#### [DIRECTIONS FOR THIS TASK]
For the records below, work out the number of lines holding "column" and reply with only that.

-=-=-=-=-

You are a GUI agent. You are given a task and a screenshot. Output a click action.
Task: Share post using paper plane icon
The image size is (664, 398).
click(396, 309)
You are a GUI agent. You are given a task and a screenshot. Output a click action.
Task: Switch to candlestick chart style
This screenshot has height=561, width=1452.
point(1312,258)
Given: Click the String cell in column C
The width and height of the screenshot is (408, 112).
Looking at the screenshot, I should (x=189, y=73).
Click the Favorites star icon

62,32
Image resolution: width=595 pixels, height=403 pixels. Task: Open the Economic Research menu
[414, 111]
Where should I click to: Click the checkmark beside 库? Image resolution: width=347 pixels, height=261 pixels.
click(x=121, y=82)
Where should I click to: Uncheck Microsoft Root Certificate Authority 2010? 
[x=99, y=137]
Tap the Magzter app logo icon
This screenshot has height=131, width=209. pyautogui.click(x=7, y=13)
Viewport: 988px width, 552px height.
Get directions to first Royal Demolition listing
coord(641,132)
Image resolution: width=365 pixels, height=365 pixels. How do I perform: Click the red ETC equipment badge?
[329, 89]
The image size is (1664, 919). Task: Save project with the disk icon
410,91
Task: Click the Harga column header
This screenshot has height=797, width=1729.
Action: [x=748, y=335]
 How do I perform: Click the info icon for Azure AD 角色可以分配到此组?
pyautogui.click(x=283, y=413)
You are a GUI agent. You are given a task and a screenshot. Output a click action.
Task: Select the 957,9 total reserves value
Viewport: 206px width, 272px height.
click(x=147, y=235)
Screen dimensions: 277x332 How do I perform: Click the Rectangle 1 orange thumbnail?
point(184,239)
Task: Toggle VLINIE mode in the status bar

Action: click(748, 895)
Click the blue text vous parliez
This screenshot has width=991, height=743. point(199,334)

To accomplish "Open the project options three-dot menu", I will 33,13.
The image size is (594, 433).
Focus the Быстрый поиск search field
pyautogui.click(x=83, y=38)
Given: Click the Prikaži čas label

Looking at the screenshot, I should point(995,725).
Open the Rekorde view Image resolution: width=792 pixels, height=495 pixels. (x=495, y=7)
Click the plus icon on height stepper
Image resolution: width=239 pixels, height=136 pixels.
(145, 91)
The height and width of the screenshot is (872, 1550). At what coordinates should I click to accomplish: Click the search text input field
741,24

-=-=-=-=-

#### [SOLUTION TO THE EXERCISE]
2